* Required action: Output the records that follow exactly as they are written.

(Stored data)
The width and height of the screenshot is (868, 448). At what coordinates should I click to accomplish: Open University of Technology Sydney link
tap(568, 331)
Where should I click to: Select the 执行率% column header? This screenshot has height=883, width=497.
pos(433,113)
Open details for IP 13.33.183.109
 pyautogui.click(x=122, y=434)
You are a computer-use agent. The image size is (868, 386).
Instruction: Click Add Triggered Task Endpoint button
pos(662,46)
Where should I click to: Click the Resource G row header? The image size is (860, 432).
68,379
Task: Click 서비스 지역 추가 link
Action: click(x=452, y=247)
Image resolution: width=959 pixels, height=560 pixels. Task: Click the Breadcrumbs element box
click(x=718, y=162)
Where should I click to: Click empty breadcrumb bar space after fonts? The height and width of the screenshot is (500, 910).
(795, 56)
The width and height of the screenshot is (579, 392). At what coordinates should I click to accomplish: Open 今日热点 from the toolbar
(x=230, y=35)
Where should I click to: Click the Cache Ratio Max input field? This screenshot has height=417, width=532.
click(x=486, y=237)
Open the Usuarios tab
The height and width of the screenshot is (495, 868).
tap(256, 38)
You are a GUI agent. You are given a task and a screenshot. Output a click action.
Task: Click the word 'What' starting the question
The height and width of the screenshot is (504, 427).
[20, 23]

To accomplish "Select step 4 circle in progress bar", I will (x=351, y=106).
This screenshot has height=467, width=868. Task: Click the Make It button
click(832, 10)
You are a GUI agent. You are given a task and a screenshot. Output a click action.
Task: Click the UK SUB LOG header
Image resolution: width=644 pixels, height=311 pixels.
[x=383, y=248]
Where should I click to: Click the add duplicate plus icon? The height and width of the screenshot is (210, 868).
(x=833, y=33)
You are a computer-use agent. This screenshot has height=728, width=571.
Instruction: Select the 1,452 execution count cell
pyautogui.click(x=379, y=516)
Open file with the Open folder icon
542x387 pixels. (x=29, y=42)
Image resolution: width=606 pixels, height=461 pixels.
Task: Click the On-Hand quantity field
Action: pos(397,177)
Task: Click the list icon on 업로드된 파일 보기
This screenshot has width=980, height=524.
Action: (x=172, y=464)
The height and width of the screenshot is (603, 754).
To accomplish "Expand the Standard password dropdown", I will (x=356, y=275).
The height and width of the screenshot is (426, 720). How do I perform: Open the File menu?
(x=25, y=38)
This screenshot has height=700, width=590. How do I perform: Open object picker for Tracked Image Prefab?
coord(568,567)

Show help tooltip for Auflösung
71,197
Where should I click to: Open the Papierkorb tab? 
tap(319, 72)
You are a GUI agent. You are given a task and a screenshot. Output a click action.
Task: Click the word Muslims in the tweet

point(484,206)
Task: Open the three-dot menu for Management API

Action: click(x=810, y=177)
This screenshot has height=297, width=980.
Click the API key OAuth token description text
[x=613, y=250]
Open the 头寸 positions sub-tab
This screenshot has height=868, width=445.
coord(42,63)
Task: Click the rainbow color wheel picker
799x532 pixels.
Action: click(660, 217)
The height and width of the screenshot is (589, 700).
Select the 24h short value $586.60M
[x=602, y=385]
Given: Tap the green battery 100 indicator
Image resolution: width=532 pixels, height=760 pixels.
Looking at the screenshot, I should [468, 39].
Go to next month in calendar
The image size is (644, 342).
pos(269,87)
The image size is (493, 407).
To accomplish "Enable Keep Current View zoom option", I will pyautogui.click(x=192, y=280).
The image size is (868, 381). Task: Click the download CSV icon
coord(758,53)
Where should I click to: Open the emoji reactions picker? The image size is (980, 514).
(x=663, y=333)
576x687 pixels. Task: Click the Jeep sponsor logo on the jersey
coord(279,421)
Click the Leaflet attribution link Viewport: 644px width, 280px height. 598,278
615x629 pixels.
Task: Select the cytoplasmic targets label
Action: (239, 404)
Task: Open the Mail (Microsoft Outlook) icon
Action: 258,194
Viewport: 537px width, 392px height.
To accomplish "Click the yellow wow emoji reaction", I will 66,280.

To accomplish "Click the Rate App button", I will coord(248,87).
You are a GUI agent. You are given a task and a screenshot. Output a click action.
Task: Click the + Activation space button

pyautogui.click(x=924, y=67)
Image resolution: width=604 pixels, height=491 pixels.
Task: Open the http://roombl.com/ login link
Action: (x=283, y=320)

* Output for this task:
The width and height of the screenshot is (868, 448). At what coordinates should I click to accomplish: Open University of Technology Sydney link
tap(568, 331)
Where should I click to: Select the 执行率% column header? This screenshot has height=883, width=497.
pos(433,113)
Open details for IP 13.33.183.109
 pyautogui.click(x=122, y=434)
You are a computer-use agent. The image size is (868, 386).
Instruction: Click Add Triggered Task Endpoint button
pos(662,46)
Where should I click to: Click the Resource G row header? The image size is (860, 432).
68,379
Task: Click 서비스 지역 추가 link
Action: click(x=452, y=247)
Image resolution: width=959 pixels, height=560 pixels. Task: Click the Breadcrumbs element box
click(x=718, y=162)
Where should I click to: Click empty breadcrumb bar space after fonts? The height and width of the screenshot is (500, 910).
(795, 56)
The width and height of the screenshot is (579, 392). At what coordinates should I click to accomplish: Open 今日热点 from the toolbar
(x=230, y=35)
Where should I click to: Click the Cache Ratio Max input field? This screenshot has height=417, width=532.
click(x=486, y=237)
Open the Usuarios tab
The height and width of the screenshot is (495, 868).
tap(256, 38)
You are a GUI agent. You are given a task and a screenshot. Output a click action.
Task: Click the word 'What' starting the question
The height and width of the screenshot is (504, 427).
[20, 23]

To accomplish "Select step 4 circle in progress bar", I will (x=351, y=106).
This screenshot has height=467, width=868. Task: Click the Make It button
click(832, 10)
You are a GUI agent. You are given a task and a screenshot. Output a click action.
Task: Click the UK SUB LOG header
Image resolution: width=644 pixels, height=311 pixels.
[x=383, y=248]
Where should I click to: Click the add duplicate plus icon? The height and width of the screenshot is (210, 868).
(x=833, y=33)
You are a computer-use agent. This screenshot has height=728, width=571.
Instruction: Select the 1,452 execution count cell
pyautogui.click(x=379, y=516)
Open file with the Open folder icon
542x387 pixels. (x=29, y=42)
Image resolution: width=606 pixels, height=461 pixels.
Task: Click the On-Hand quantity field
Action: pos(397,177)
Task: Click the list icon on 업로드된 파일 보기
This screenshot has width=980, height=524.
Action: (x=172, y=464)
The height and width of the screenshot is (603, 754).
To accomplish "Expand the Standard password dropdown", I will (x=356, y=275).
The height and width of the screenshot is (426, 720). How do I perform: Open the File menu?
(x=25, y=38)
This screenshot has height=700, width=590. How do I perform: Open object picker for Tracked Image Prefab?
coord(568,567)

Show help tooltip for Auflösung
71,197
Where should I click to: Open the Papierkorb tab? 
tap(319, 72)
You are a GUI agent. You are given a task and a screenshot. Output a click action.
Task: Click the word Muslims in the tweet

point(484,206)
Task: Open the three-dot menu for Management API

Action: click(x=810, y=177)
This screenshot has height=297, width=980.
Click the API key OAuth token description text
[x=613, y=250]
Open the 头寸 positions sub-tab
This screenshot has height=868, width=445.
coord(42,63)
Task: Click the rainbow color wheel picker
799x532 pixels.
Action: click(660, 217)
The height and width of the screenshot is (589, 700).
Select the 24h short value $586.60M
[x=602, y=385]
Given: Tap the green battery 100 indicator
Image resolution: width=532 pixels, height=760 pixels.
Looking at the screenshot, I should [468, 39].
Go to next month in calendar
The image size is (644, 342).
pos(269,87)
The image size is (493, 407).
To accomplish "Enable Keep Current View zoom option", I will pyautogui.click(x=192, y=280).
The image size is (868, 381). Task: Click the download CSV icon
coord(758,53)
Where should I click to: Open the emoji reactions picker? The image size is (980, 514).
(x=663, y=333)
576x687 pixels. Task: Click the Jeep sponsor logo on the jersey
coord(279,421)
Click the Leaflet attribution link Viewport: 644px width, 280px height. 598,278
615x629 pixels.
Task: Select the cytoplasmic targets label
Action: (239, 404)
Task: Open the Mail (Microsoft Outlook) icon
Action: 258,194
Viewport: 537px width, 392px height.
To accomplish "Click the yellow wow emoji reaction", I will 66,280.

To accomplish "Click the Rate App button", I will coord(248,87).
You are a GUI agent. You are given a task and a screenshot. Output a click action.
Task: Click the + Activation space button

pyautogui.click(x=924, y=67)
Image resolution: width=604 pixels, height=491 pixels.
Task: Open the http://roombl.com/ login link
Action: (x=283, y=320)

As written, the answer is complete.